+++ GIVEN PASSAGE +++
On July 3, 2018, the Plaintiff filed a complaint against the Defendants, alleging violations of the First and Fourteenth Amendments concerning the LSEP, seeking damages and a permanent injunction against the enforcement of the LSEP to protect lawful First Amendment activities at the University. The Defendants moved to dismiss the complaint on August 22, 2018, leading to a full briefing and oral argument held on November 30, 2018.

Under Federal Rule of Civil Procedure 8, a complaint must provide a short and plain statement of the claim, while Rule 12(b)(6) necessitates that it includes sufficient factual matter for a plausible claim to survive dismissal. The standard for plausibility requires more than mere possibility of unlawful action. 

The Defendants raised various procedural and substantive objections, including claims that the Plaintiffs lacked standing and failed to connect certain Defendants to the decision regarding the Shapiro speech. The Court will first address these procedural arguments, then evaluate the merits of the Plaintiffs' First Amendment claim, including its facial and as-applied aspects, and the related defenses of qualified immunity. Subsequently, the Court will assess the Plaintiffs' Fourteenth Amendment Due Process and Equal Protection claims, including applicable defenses. Ultimately, the Court determined that while some claims were plausible, others were not.

Article III of the Constitution restricts federal court jurisdiction to actual 'Cases' and 'Controversies,' necessitating that plaintiffs demonstrate 'standing' to assert claims. This requires showing: 1) an 'injury in fact' that is actual or imminent; 2) a causal connection between the injury and the defendant's conduct; and 3) that the injury is likely to be redressed by a favorable court decision. Furthermore, plaintiffs must establish standing for each claim and form of relief sought. The defendants challenge the standing of two plaintiffs, YAF and Mr. Shapiro, arguing they lack standing for both injunctive and retrospective relief due to insufficient allegations regarding their involvement in the venue reservation process or intent to return to the University of Minnesota. The court concurs with the defendants regarding the lack of standing for prospective relief, as no claims of 'self-censorship' were made. However, the court concludes that YAF and Mr. Shapiro have standing for retrospective relief, as the complaint asserts that their ability to deliver their message was hindered by the defendants' actions. This assertion meets the lenient standing requirements for First Amendment claims, emphasizing that funding speech also constitutes a legitimate interest under the First Amendment.

The Court partially grants and partially denies the Defendants' motion regarding standing. In constitutional lawsuits, state employees can be sued in their official or individual capacities. Official capacity claims allow for injunctive or declaratory relief but not monetary damages, as such suits are effectively against the state entity represented by the employee. To assert a claim in this context, a plaintiff must demonstrate that the official acted under an unconstitutional policy or had final authority that was misused. Conversely, individual capacity claims permit recovery of damages if the plaintiff shows that the official personally violated their constitutional rights or was involved in creating or enforcing unconstitutional policies.
+++ COLLECTED DATA +++
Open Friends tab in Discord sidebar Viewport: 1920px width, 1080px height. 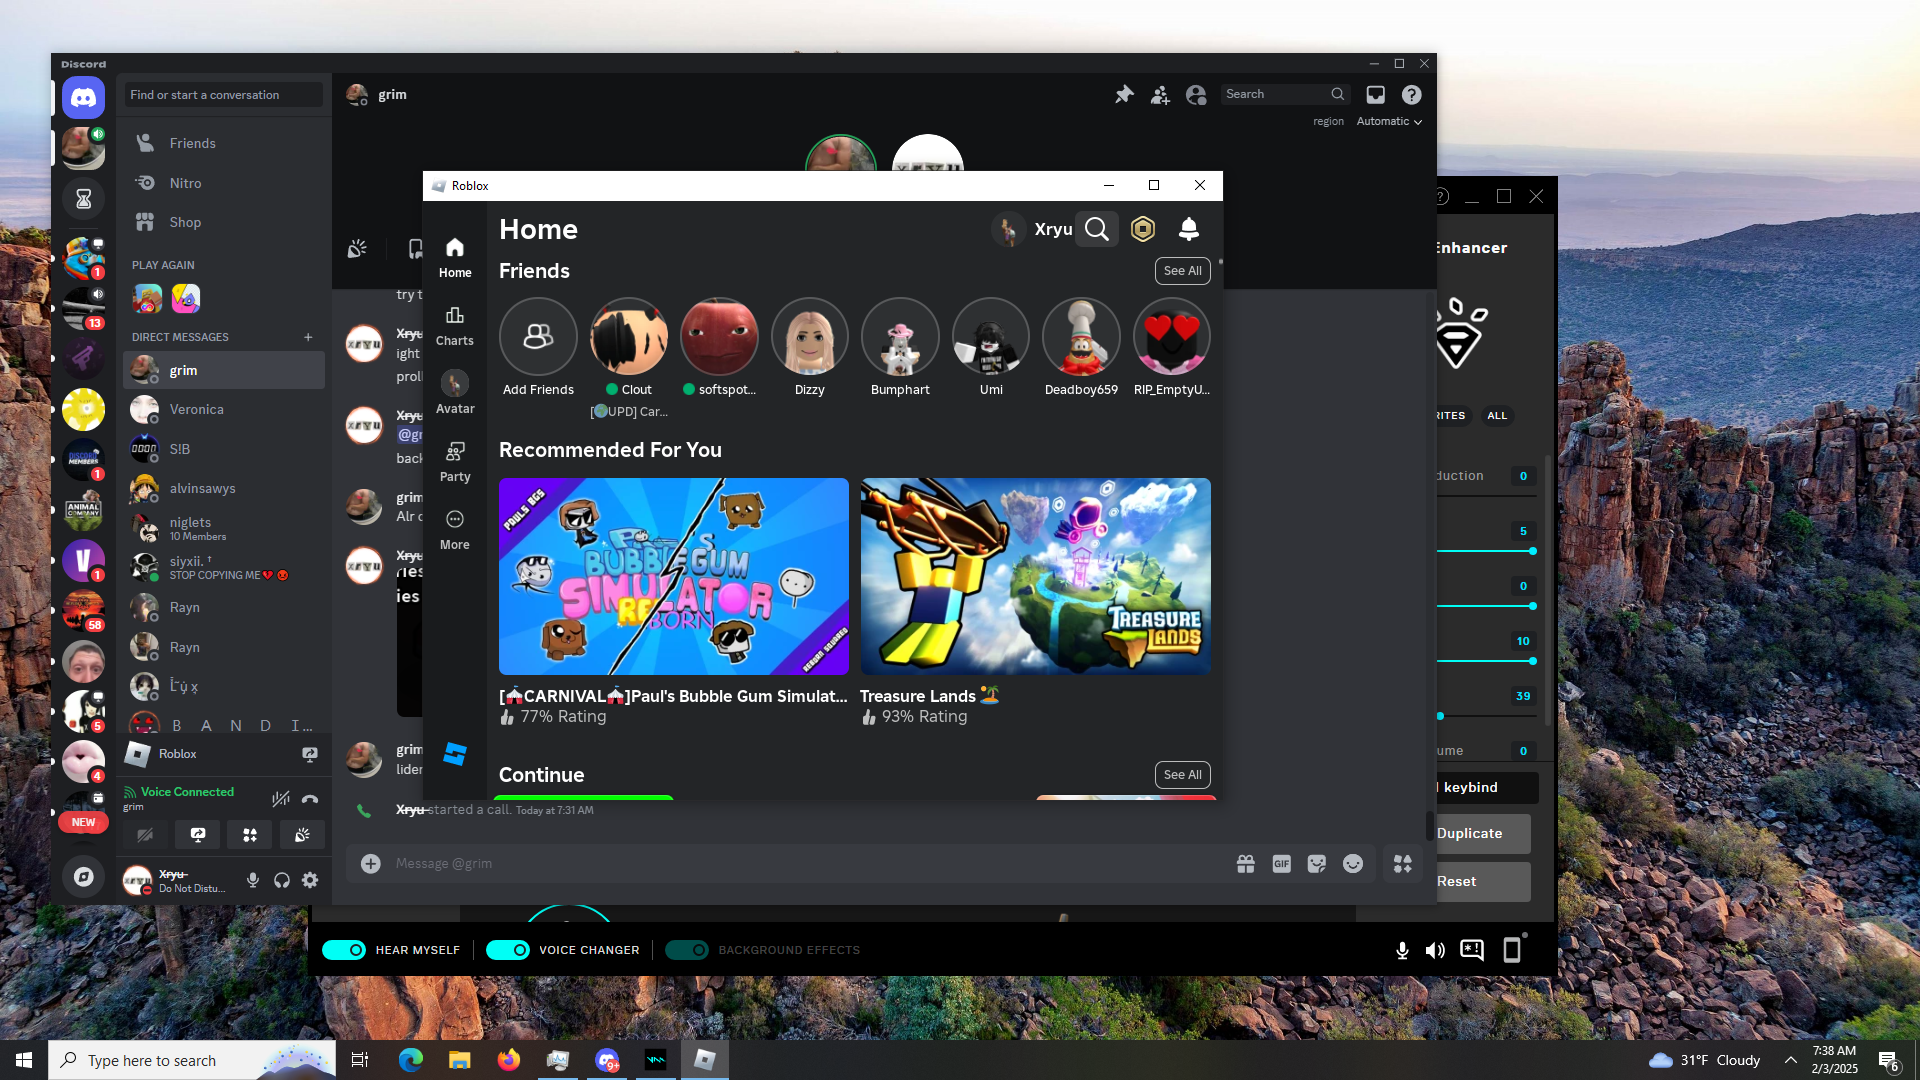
+++
From the passage on the motion to dismiss, extract verbatim the stretch from "The Defendants raised" through "others were not.".

● **REPLY**
The Defendants raised various procedural and substantive objections, including claims that the Plaintiffs lacked standing and failed to connect certain Defendants to the decision regarding the Shapiro speech. The Court will first address these procedural arguments, then evaluate the merits of the Plaintiffs' First Amendment claim, including its facial and as-applied aspects, and the related defenses of qualified immunity. Subsequently, the Court will assess the Plaintiffs' Fourteenth Amendment Due Process and Equal Protection claims, including applicable defenses. Ultimately, the Court determined that while some claims were plausible, others were not.